The mire landscape of Olvassuo is versatile. Those wandering on the mire will note that this large mire area is divided into a mosaic of various peatland types. Each peatland type has a species community of its own that requires a specific type of habitat.
There are plenty of rich fens here; elsewhere, most of them have been cleared and made into fields or drained for the needs of timber production. In late summer, these rich fens are spotted by the flowers of the rare yellow marsh saxifrage (Saxifraga hirculus) and the light-green tufts of the extremely endangered Lapland hamatocaulis moss (Hamatocaulis lapponicus) peak out of the open waters of the flarks.
Waders look for food at the flarks, and you may see a peregrine falcon (Falco peregrinus) racing across the mire at an insurmountable speed. In the more nutrient-poor areas, the mire looks like a grass field; there are sedges swaying in the wind and the monotony of the landscape is decreased by the wind-beaten birches growing here and there.

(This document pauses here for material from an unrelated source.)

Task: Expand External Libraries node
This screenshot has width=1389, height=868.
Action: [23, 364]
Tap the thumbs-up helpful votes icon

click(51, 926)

In the sections with thicker layers of peat, the surface of the mire has risen beyond the reach of spring floods, so the plants will not get any additional nutrients. In the barren raised bogs, the landscape is dominated by stunted pines that only grow a few metres tall despite their high age. Finally, the pines partly sink in the mire and become dead standing trees on the branches of which meadow pipits (Anthus pratensis) and yellow wagtails (Motacilla flava) sing.
On the margins and small bays of the mire labyrinths, there is only a thin peat layer covering the mineral soil. Large, grey and silent spruces thrive there. This is a spruce mire, where the dominant species of the field layer is the wood horsetail (Equisetum sylvaticum) and other vascular plants, creating a magic atmosphere in the shady forest. In autumn, the cloudberries growing between the tussocks are large and yellow.
Forest in the Middle of the Mire
Olvassuo does not only have mires. The highest mineral-soil islets have been saved from the paludifying effect of the peat moss, so there are natural-state ancient woods on these spots. Many beetles that require old-growth forests as their habitat and many threatened polypore species have found a favourable habitat in these forest islets.
History of Olvassuo
Olvassuo and Man
The history of the Olvassuo area is connected to the natural forms of livelihood. The area has always been an important hunting and berry picking area for people in nearby areas. The lush riverside and mire meadows provided fodder for cattle in winter, and reindeer grazed on the mires. The remains of the meadow saunas and hay barns in different parts of Olvassuo are signs of the meadow culture period. The old tar pits by the river and brook banks are reminders of the time when foreign exportation took its first significant steps in these remote areas.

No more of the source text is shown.